Il s’essaie même à marcher sur les traces du grand James Cameron. Si on sait qu’il n’a pas manqué une occasion de demander à Harris comment se comporte le réalisateur d’Abyss durant les tournages (au grand dam de l’acteur qui le considère comme un trou du cul professionnellement parlant), on retiendra surtout les tentatives de Bay pour jouer sur une notion que Cameron maîtrise sur le bout des doigts : l’insert. En insérant un bon plan truqué au bon endroit, Cameron a souvent réussi à décupler la puissance d’une scène sans que le public ait seulement conscience du trucage proposé. Entre autres exemples, on pourrait ainsi citer les miniatures utilisées pour la conclusion de la poursuite sur l’autoroute de Terminator 2. Bay voudrait bien jouer dans la même catégorie. Au-delà de trucages complexes qui font mouches (l’arrivée sous-marine de l’équipe de sauvetage a été filmée avec des marionnettes), c’est surtout cette fascination de décupler une scène par un plan bien placé que Bay tente d’explorer. Dans Bad Boys, tout était surdécoupé et on s’arrêtait indifféremment sur le moindre petit détail. L’approche était immature mais faisait son effet. Dans The Rock, Bay réfléchit donc un peu plus sur la valeur d’un plan. Une illustration pourrait se dérouler lors de la séquence où Mason et Goodspeed fuient des explosions successives dans les tunnels. Afin de faire ressentir le danger de la situation, Bay veut filmer un plan en contre-plongée où Cage et Connery se réfugie sous l’eau alors que des flammes monstrueuses ravagent la surface (on peut y voir un écho à un plan de True Lies). Il sait que ce plan permettra à l’audience de se crisper à son fauteuil mais il ne peut le tourner avec des doublures. Il devra en conséquence convaincre à tout prix ses acteurs de participer au plan malgré le danger d’une telle idée. Evidemment tout ceci reste encore assez rudimentaire, les plans en question étant souvent trop courts pour pouvoir être savourés à leur juste valeur. De même, Bay n’arrive pas à se détacher de quelques techniques économiques mises au point sur Bad Boys et qui détonnent dans une production si friquée. Le plus embarrassant à cet effet sera la course poursuite en ville où des gros plans tremblants ajoutés à des zooms sont censés nous faire croire que Connery participe vraiment à ce rallye de destruction urbaine.

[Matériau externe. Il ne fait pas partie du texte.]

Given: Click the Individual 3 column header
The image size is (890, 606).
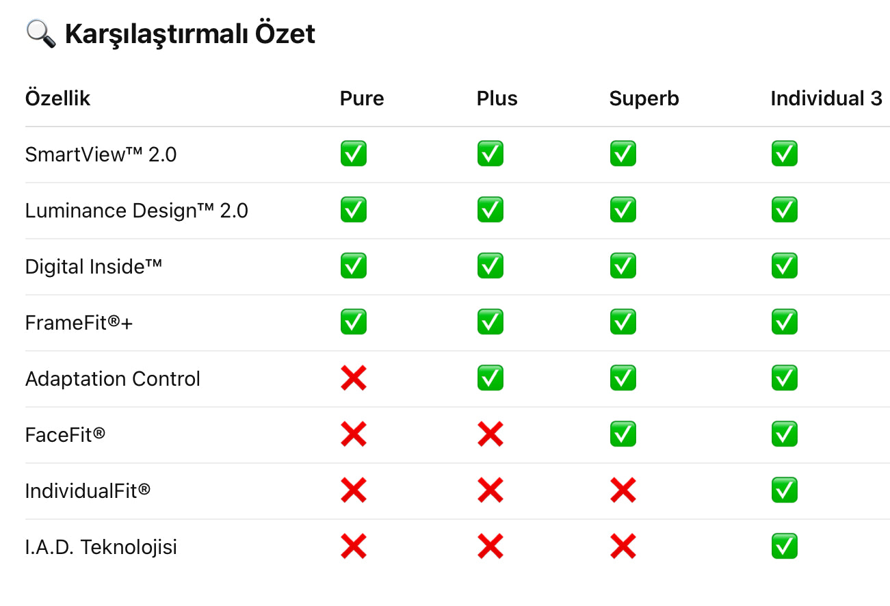Looking at the screenshot, I should coord(826,98).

Ces défauts, Bay fera en sorte de les annihiler au fur et à mesure de sa carrière.

ARMAGEDDON
USA – 1998 – 2h30

Dans un processus d’escalade perpétuelle dans le spectaculaire, Armageddon était le nouveau projet rêvé pour Bay. Dans Bad Boys, nos héros sauvaient un otage et accessoirement neutralisaient un enfoiré de français qui voulait refourguer sa drogue frelatée aux quatre coins du pays. Dans The Rock, une ville entière était sauvée de la destruction par une arme bactériologique. Maintenant, c’est tout simplement la fin du monde qu’il s’agit d’empêcher. Enfin, le monde, c’est vite dit. On ne peut qu’admettre que Bay livre une illustration un brin réductrice de la notion de menace planétaire. Dès la première chute de météores sur une navette spatiale, le réalisateur balance un plan où un éclat détruit le drapeau américain cousu sur la combinaison d’un cosmonaute. Par cette image, c’est comme si Bay voulait insinuer que ce gros caillou venu du fond fin de l’espace avait choisit sa cible privilégiée. D’ailleurs, la suite semble admettre cet acharnement spécifique. New York sera ainsi « attaqué » dans une séquence de cinq minutes tentant d’installer quelques caractères auxquels s’attacher. Lorsque viendra le tour de la France et de Pékin, ces villes seront atomisées en tout juste une dizaine de plans (ce qui dans le cinéma de Bay équivaut à une durée de trente secondes). Plus loin, lorsqu’un plan de sauvegarde est mis en place, l’investissement des autres pays est juste esquissé en une réplique comme si personne d’autre que l’Amérique n’était soucieux de préserver notre planète bleue. Et il faut voir qui sont nos sauveurs. Si le film atteint des pompons en terme de clichés (les gamins français s’amusent dans des 2CV, le russe est un taré qui habite dans une station MIR en ruine), Armageddon repousse toutes limites en faisant des pires beaufs inimaginables les sauveteurs du monde. Outre leurs natures assez étonnantes (y a que ces petits cons d’écologistes pour croire que les membres de l’industrie pétrolière se moquent de l’avenir de la planète), on restera abasourdi du comportements de ces « héros » qui passeront leurs temps à faire les andouilles en se balançant des vannes douteuses comme seul Bay en a le secret (Nicolas Cage n’hésitait d’ailleurs pas à rappeler sur The Rock à quel point Bay a un sens de l’humour particulier).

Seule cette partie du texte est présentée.